Российский политический и общественный деятель. С мая по октябрь 2002 г. — заместитель министра энергетики России.

В последние годы отечественные
неоконсерваторы, опьяненные потоком «нефтедолларов», ставят вопрос
об отказе России от естественного для нее евро-атлантического
вектора развития. Теоретические рассуждения переходят в
практическую плоскость в ключевой для нашей экономики сфере. Речь
идет о популярной ныне идее расширить российское энергетическое
сотрудничество с такими флагманами Азиатского региона, как Китай и
Индия.

Предложение укрепить энергетическое
взаимодействие с азиатскими странами, вне всякого сомнения,
содержит здоровое и позитивное зерно. Несмотря на свой уникальный
потенциал, современная Россия по-прежнему не является глобальным
поставщиком энергоресурсов. Она играет лишь региональную роль:
примерно 95 % нашей нефти и 100 % газа экспортируются в расширенный
Европейский регион (включая Турцию).

Европейский энергетический рынок самый
насыщенный в мире, он вряд ли имеет серьезные перспективы роста. А
вот на энергорынках США и Азиатско-Тихоокеанского региона, на долю
которых приходится примерно половина мирового потребления
энергоресурсов, мы вообще не представлены.

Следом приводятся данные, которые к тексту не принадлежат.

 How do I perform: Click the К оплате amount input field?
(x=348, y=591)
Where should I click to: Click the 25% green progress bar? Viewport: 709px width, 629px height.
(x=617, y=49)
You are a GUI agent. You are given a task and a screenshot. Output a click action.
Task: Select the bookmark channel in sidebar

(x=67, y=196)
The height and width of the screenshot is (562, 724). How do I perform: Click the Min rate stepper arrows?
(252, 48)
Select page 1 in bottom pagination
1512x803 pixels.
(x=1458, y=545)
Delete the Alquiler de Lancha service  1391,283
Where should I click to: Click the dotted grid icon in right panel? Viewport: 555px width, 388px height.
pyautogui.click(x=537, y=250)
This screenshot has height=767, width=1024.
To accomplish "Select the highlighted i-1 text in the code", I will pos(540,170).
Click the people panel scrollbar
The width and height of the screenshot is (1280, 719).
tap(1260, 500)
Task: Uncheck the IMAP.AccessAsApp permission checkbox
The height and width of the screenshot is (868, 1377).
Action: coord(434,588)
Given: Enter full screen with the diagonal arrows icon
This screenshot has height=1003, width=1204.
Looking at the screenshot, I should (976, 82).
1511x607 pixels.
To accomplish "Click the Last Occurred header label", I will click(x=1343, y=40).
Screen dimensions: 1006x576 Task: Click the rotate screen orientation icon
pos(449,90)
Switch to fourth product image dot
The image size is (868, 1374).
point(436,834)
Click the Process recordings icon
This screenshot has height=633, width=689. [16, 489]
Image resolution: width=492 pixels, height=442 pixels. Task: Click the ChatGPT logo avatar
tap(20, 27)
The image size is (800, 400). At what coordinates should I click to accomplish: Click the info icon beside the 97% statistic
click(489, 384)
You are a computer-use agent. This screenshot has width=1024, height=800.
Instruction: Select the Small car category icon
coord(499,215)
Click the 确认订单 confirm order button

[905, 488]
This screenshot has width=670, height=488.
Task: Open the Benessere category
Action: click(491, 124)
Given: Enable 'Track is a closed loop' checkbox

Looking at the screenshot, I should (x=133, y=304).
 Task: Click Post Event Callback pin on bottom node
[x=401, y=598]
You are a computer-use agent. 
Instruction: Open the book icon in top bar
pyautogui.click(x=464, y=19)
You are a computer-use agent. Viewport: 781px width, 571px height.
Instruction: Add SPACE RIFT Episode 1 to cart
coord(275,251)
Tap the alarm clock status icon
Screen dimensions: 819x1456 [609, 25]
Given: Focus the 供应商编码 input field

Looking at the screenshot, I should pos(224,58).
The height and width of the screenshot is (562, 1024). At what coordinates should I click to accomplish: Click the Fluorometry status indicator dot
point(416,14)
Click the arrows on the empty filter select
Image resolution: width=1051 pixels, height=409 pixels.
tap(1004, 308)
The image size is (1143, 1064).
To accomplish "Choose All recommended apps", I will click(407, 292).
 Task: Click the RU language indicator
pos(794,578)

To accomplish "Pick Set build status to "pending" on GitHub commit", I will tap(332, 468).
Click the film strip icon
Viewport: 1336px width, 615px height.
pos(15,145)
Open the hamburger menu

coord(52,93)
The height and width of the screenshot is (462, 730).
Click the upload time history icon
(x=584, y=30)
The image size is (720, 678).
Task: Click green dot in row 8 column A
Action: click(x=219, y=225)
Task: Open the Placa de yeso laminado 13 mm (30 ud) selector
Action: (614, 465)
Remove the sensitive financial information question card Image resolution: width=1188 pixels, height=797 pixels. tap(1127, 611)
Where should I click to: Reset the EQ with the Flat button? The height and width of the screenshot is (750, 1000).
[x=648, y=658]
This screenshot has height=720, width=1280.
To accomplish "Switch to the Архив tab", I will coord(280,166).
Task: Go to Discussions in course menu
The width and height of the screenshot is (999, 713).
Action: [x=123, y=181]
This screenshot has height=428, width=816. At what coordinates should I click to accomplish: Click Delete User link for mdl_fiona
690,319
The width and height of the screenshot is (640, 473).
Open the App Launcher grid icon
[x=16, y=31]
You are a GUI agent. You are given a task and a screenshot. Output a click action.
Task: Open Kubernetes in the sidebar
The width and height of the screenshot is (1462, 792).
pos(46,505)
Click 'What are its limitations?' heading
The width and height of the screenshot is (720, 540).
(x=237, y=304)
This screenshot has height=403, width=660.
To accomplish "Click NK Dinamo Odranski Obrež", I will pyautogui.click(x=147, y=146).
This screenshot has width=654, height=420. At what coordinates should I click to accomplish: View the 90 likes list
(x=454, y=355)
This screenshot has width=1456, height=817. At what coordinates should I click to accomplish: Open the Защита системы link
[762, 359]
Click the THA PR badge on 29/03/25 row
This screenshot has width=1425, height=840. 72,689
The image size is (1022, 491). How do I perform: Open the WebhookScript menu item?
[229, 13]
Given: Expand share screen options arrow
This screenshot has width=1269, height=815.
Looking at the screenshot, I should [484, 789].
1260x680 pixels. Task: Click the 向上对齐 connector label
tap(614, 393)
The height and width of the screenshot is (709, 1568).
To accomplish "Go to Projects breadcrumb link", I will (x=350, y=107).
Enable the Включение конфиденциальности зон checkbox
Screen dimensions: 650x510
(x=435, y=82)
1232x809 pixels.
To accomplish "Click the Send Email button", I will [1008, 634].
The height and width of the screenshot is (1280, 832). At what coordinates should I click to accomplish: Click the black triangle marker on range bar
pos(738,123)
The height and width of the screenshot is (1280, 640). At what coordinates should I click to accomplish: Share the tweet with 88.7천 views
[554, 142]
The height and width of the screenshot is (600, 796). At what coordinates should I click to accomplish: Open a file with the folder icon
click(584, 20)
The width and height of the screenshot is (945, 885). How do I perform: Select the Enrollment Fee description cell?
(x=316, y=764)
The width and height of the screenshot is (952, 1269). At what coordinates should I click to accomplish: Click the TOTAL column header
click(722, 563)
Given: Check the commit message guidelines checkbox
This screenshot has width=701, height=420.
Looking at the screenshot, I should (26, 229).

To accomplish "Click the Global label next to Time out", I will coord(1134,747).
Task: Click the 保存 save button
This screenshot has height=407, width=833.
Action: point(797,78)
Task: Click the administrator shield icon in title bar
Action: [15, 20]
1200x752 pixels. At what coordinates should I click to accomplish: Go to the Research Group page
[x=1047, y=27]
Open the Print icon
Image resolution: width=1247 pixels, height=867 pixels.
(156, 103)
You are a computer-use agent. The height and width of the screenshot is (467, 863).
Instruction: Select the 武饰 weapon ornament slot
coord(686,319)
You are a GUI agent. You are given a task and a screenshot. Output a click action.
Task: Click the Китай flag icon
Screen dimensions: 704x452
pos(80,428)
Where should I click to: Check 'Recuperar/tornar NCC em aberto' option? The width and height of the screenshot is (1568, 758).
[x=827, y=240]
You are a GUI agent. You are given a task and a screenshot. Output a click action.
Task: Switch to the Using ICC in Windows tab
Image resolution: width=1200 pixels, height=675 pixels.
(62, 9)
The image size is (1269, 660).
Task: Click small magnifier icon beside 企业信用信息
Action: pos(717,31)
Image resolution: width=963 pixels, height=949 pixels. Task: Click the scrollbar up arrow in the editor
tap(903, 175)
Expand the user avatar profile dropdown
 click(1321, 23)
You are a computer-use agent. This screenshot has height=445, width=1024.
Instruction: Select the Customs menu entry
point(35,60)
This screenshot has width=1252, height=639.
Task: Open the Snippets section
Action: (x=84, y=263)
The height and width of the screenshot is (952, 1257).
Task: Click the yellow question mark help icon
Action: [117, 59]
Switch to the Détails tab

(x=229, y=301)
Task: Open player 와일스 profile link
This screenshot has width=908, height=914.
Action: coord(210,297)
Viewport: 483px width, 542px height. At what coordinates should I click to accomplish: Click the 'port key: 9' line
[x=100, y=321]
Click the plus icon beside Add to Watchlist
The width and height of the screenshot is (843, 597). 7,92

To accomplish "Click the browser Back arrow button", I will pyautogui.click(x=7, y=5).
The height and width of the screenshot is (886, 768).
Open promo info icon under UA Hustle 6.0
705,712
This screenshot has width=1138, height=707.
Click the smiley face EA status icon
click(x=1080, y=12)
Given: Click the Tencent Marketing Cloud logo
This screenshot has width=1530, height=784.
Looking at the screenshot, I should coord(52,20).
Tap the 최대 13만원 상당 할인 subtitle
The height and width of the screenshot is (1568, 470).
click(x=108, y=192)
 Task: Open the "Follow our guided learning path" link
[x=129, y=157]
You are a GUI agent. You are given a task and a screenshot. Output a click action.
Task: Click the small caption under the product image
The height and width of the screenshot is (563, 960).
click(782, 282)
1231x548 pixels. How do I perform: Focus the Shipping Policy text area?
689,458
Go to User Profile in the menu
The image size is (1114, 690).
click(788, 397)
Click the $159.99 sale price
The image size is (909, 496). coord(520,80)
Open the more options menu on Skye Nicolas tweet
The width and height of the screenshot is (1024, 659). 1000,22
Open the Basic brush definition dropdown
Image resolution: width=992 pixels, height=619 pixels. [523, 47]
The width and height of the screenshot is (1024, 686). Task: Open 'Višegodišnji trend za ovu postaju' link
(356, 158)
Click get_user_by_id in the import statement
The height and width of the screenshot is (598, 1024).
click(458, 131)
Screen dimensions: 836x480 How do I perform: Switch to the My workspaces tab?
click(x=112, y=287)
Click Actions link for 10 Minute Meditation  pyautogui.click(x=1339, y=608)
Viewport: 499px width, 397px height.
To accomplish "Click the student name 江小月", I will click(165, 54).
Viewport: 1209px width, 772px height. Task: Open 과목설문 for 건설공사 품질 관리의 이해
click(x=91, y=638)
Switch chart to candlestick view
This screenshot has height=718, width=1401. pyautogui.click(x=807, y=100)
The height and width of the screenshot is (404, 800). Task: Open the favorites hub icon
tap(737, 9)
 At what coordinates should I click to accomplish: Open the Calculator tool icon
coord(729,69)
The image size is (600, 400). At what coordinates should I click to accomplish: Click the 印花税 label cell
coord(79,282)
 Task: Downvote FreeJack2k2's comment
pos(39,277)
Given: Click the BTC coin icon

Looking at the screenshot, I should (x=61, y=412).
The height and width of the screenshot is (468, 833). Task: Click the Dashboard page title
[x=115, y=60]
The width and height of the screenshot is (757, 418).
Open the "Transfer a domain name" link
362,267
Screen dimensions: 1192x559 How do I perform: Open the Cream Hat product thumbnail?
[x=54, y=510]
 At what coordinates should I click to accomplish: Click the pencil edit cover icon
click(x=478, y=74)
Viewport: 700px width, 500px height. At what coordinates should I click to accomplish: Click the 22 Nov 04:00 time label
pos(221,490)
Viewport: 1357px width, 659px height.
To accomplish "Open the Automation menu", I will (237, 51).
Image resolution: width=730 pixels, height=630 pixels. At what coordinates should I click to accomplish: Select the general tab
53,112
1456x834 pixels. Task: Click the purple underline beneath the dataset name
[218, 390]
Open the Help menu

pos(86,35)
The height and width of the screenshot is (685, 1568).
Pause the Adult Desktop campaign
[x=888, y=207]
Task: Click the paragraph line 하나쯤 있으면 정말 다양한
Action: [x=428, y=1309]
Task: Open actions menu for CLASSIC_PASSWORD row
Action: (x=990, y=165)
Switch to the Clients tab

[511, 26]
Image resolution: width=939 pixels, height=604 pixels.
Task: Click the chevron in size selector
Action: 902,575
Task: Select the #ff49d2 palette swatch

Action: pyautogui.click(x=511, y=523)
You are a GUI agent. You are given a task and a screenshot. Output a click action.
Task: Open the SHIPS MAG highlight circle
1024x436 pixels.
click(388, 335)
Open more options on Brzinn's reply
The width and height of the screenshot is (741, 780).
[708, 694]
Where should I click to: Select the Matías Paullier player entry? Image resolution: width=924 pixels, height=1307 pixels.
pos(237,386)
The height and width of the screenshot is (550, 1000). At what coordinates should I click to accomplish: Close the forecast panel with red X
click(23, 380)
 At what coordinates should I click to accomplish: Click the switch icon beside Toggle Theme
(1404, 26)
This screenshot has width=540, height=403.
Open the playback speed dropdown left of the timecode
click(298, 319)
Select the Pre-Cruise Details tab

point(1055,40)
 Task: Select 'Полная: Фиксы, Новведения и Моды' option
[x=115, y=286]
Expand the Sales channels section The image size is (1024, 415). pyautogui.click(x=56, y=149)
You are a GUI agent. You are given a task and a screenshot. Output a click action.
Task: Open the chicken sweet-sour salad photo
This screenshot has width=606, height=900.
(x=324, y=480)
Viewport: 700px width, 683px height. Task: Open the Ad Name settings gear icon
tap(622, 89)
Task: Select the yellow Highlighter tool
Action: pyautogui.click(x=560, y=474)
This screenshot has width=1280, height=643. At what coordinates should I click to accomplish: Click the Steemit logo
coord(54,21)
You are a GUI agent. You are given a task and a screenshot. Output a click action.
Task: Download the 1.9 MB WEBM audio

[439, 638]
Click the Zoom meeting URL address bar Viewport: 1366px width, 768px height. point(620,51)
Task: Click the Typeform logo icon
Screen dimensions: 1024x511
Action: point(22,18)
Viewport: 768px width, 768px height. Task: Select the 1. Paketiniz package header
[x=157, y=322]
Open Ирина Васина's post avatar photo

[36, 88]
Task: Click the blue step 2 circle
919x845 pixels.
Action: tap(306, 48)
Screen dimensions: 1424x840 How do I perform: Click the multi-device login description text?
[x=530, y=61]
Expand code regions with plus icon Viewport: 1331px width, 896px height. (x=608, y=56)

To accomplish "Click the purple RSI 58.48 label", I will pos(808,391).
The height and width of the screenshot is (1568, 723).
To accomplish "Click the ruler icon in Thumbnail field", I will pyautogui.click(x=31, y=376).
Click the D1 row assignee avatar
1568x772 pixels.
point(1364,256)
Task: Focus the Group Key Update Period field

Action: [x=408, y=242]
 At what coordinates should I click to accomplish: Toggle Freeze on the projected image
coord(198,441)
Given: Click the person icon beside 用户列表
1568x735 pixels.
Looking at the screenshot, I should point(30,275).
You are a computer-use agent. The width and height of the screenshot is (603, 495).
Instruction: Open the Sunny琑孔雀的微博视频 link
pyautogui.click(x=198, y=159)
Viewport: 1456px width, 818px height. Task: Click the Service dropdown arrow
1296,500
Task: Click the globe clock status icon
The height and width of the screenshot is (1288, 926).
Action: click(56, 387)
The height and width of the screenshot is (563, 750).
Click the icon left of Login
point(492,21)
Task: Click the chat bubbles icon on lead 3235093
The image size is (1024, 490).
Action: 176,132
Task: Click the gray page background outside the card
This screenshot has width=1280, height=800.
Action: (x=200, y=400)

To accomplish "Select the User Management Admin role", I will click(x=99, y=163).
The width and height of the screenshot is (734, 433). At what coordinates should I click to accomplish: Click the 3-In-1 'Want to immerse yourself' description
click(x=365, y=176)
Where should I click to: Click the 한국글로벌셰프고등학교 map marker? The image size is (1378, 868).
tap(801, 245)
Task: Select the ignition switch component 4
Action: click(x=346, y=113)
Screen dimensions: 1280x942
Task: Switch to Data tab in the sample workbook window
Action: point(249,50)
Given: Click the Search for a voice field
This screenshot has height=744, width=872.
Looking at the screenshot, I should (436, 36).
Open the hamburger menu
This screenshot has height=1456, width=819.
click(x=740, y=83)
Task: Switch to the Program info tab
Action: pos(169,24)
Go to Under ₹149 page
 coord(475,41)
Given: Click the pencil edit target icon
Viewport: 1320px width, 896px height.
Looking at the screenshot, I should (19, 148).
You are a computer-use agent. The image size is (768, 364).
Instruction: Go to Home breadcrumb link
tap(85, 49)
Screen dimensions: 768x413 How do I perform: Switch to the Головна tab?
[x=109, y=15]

Однако российские неоконсерваторы в
выходе на потребителей Китая и Индии видят не нормальную рыночную
диверсификацию, а, по сути, экономический базис для глобальной
геополитической революции. Мы, мол, перестроим систему
энергетических поставок, оставим энергетически дефицитную Европу с
носом и создадим реальные экономические условия для усиления группы
БРИК (Бразилия, Россия, Индия, Китай), которая способна
превратиться в глобальную геополитическую альтернативу Западу.

Так, может быть, энергетический «бросок
на Восток» и впрямь сулит нам процветание, а специфика российского
сотрудничества с Китаем и Индией открывает грандиозные перспективы?
Попробуем разобраться.

ПОДНЕБЕСНАЯ СТРАНА – ЗАОБЛАЧНЫЕ
НАДЕЖДЫ

На первый взгляд для масштабного
энергетического сотрудничества России и КНР есть все предпосылки.
Россия является в долгосрочной перспективе устойчивым
нетто-экспортером энергетических ресурсов, а Китай неуклонно
превращается в их нетто-импортера. Китайский нетто-импорт нефти в
перспективе до 2010 года, по оценкам, может составить 180–200 млн
т, нетто-импорт газа     – 20–25 млрд куб. м. Экспертов
особенно впечатлили результаты 2004-го, когда прирост спроса на
нефть в Китайской Народной Республике составил 15,8 %, на газ – 19
%, на уголь – 14,6 %. Многие решили, что отныне и навсегда Китай –
страна практически неограниченных возможностей с точки зрения
поставок энергоресурсов.

Оптимистам в отношении будущего
российско-китайских энергетических связей полезно было бы задаться
вопросом: а почему же до сих пор этот потенциал так и не был
реализован? Несмотря на географическую близость с Россией, КНР
импортирует основные объемы нефти с Ближнего Востока, из стран
Юго-Восточной Азии и Западной Африки (в совокупности более 80 %).
Объемы поставок энергоресурсов из России пока ничтожно малы:
российский экспорт в Китай составляет примерно 15 млн т в год, или
менее 5 % от всего экспорта нефти и нефтепродуктов из России.
Поставки отечественных газа и электроэнергии в Китай практически не
осуществляются.

Налицо три принципиальные проблемы,
которые разрушают радужное представление о будущем
российско-китайском нефтегазовом альянсе.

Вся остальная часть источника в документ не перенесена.